**Tasks to complete:**
A. Please answer these questions about the Needle model summary, one per line:
(i) How many parameters does the distilled model have?
(ii) How long did post-training on the function-call examples take?
(iii) Which prompt did one tester find routed to a timer tool instead of email?
B. Replace "function-call examples" with "tool-call examples" in the Needle model summary, and give the passage between "Cactus Compute distilled" and "function calling benchmarks.", inclusive.
C. Extend the summary of the Needle tool-calling model past its final sentence.

**Reading passage:**
Show HN: Needle: We Distilled Gemini Tool Calling into a 26M Model

May 12, 2026 · ai devtools web · Source ↗

TLDR

Cactus Compute distilled Gemini into a 26M-parameter Simple Attention Network for single-shot function calling, running INT4 at 14MB on-device.

Architecture: 8-head/4-KV encoder-decoder with cross-attention, ZCRMSNorm, RoPE, no FFN layers, d=512, BPE vocab 8192.
Pretrained on 16 TPU v6e for 200B tokens (27hrs); post-trained on 2B function-call examples in 45 mins.
Beats FunctionGemma-270m, Qwen-0.6B, Granite-350m, and LFM2.5-350m on single-shot function calling benchmarks.
Production decode at 1200 tok/s, prefill at 6000 tok/s via Cactus; INT4 weights are 14MB, fully open.
MLPs dropped entirely: the team found attention-only transformers retain structured output ability when external knowledge is provided.

Real-world discriminatory power is unverified: one tester found it routed a “contact my boss” prompt to a timer tool instead of email, suggesting fragility with ambiguous multi-tool setups.

**Data:**
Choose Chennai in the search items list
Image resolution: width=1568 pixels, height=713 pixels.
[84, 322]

--

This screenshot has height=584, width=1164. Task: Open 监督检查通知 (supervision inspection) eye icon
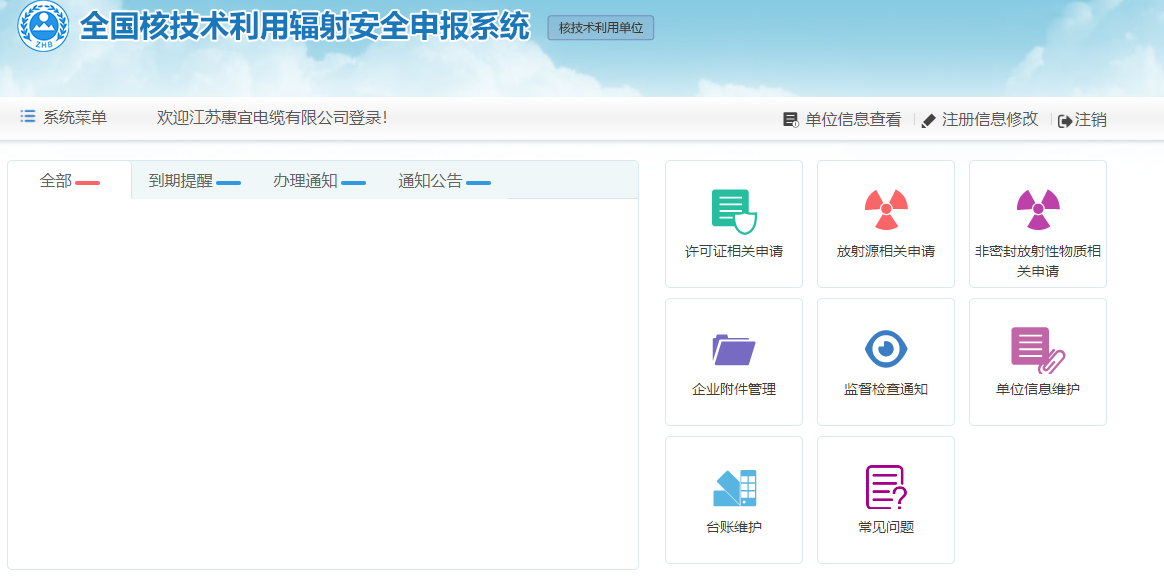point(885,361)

**List of answers:**
A.
(i) 26M
(ii) 45 mins
(iii) “contact my boss”

B.
Cactus Compute distilled Gemini into a 26M-parameter Simple Attention Network for single-shot function calling, running INT4 at 14MB on-device.

Architecture: 8-head/4-KV encoder-decoder with cross-attention, ZCRMSNorm, RoPE, no FFN layers, d=512, BPE vocab 8192.
Pretrained on 16 TPU v6e for 200B tokens (27hrs); post-trained on 2B tool-call examples in 45 mins.
Beats FunctionGemma-270m, Qwen-0.6B, Granite-350m, and LFM2.5-350m on single-shot function calling benchmarks.

C.
The “26M” label caused widespread confusion with 26B; commenters recommended writing it as 0.026B for clarity.
The no-FFN design drew technical interest, with independent corroboration that removing MLP from transformers preserves transformation tasks but kills parametric knowledge retention.

@kgeist: Independent student research confirmed removing MLP from Qwen preserves input transformation but eliminates stored knowledge, aligning with Needle’s architecture claim.
@tomaskafka: Casual test setting an alarm and adding groceries “outperformed Siri” on those narrow tasks.